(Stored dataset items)
((
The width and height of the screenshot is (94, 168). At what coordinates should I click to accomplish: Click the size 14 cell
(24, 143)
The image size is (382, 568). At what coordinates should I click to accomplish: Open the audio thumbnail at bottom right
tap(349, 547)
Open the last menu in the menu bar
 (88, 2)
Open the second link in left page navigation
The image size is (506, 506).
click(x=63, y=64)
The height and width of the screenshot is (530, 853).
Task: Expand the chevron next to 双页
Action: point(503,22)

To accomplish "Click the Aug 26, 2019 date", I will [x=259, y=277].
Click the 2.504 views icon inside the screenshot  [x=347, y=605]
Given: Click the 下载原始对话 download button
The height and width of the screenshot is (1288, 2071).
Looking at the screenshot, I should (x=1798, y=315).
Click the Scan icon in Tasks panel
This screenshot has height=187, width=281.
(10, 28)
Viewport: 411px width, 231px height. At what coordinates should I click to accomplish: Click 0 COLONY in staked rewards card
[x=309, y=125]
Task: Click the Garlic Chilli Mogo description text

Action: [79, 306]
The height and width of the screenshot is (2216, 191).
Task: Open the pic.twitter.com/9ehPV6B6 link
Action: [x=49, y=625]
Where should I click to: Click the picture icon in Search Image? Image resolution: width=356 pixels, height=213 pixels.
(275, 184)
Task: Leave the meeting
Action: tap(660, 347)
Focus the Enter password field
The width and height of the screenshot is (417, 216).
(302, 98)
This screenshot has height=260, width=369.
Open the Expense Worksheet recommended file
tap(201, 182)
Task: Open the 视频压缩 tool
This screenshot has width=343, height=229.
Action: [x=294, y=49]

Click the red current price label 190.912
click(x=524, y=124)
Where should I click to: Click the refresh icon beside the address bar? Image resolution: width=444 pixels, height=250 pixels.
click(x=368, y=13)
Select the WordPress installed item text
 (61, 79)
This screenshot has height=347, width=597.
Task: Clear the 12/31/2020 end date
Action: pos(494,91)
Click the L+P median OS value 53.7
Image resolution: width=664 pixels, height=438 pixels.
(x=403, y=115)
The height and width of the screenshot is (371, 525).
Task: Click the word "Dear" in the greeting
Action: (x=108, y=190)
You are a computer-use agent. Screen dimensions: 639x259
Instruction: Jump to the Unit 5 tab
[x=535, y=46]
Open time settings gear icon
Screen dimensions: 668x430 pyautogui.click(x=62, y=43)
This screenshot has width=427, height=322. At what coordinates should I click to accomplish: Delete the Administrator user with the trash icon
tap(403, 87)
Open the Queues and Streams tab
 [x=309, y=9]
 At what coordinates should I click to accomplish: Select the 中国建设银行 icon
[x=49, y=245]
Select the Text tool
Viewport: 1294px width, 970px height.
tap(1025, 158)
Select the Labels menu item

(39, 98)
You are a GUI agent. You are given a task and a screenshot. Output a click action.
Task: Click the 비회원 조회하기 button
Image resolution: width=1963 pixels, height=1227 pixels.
))
# Exercise brief
Can you repeat all of the items above line for line, without changing anything?

# Worked answer
The width and height of the screenshot is (94, 168). At what coordinates should I click to accomplish: Click the size 14 cell
(24, 143)
The image size is (382, 568). At what coordinates should I click to accomplish: Open the audio thumbnail at bottom right
tap(349, 547)
Open the last menu in the menu bar
 (88, 2)
Open the second link in left page navigation
The image size is (506, 506).
click(x=63, y=64)
The height and width of the screenshot is (530, 853).
Task: Expand the chevron next to 双页
Action: point(503,22)

To accomplish "Click the Aug 26, 2019 date", I will [x=259, y=277].
Click the 2.504 views icon inside the screenshot  [x=347, y=605]
Given: Click the 下载原始对话 download button
The height and width of the screenshot is (1288, 2071).
Looking at the screenshot, I should (x=1798, y=315).
Click the Scan icon in Tasks panel
This screenshot has height=187, width=281.
(10, 28)
Viewport: 411px width, 231px height. At what coordinates should I click to accomplish: Click 0 COLONY in staked rewards card
[x=309, y=125]
Task: Click the Garlic Chilli Mogo description text

Action: [79, 306]
The height and width of the screenshot is (2216, 191).
Task: Open the pic.twitter.com/9ehPV6B6 link
Action: [x=49, y=625]
Where should I click to: Click the picture icon in Search Image? Image resolution: width=356 pixels, height=213 pixels.
(275, 184)
Task: Leave the meeting
Action: tap(660, 347)
Focus the Enter password field
The width and height of the screenshot is (417, 216).
(302, 98)
This screenshot has height=260, width=369.
Open the Expense Worksheet recommended file
tap(201, 182)
Task: Open the 视频压缩 tool
This screenshot has width=343, height=229.
Action: [x=294, y=49]

Click the red current price label 190.912
click(x=524, y=124)
Where should I click to: Click the refresh icon beside the address bar? Image resolution: width=444 pixels, height=250 pixels.
click(x=368, y=13)
Select the WordPress installed item text
 (61, 79)
This screenshot has height=347, width=597.
Task: Clear the 12/31/2020 end date
Action: pos(494,91)
Click the L+P median OS value 53.7
Image resolution: width=664 pixels, height=438 pixels.
(x=403, y=115)
The height and width of the screenshot is (371, 525).
Task: Click the word "Dear" in the greeting
Action: (x=108, y=190)
You are a computer-use agent. Screen dimensions: 639x259
Instruction: Jump to the Unit 5 tab
[x=535, y=46]
Open time settings gear icon
Screen dimensions: 668x430 pyautogui.click(x=62, y=43)
This screenshot has width=427, height=322. At what coordinates should I click to accomplish: Delete the Administrator user with the trash icon
tap(403, 87)
Open the Queues and Streams tab
 [x=309, y=9]
 At what coordinates should I click to accomplish: Select the 中国建设银行 icon
[x=49, y=245]
Select the Text tool
Viewport: 1294px width, 970px height.
tap(1025, 158)
Select the Labels menu item

(39, 98)
You are a GUI agent. You are given a task and a screenshot. Output a click action.
Task: Click the 비회원 조회하기 button
Image resolution: width=1963 pixels, height=1227 pixels.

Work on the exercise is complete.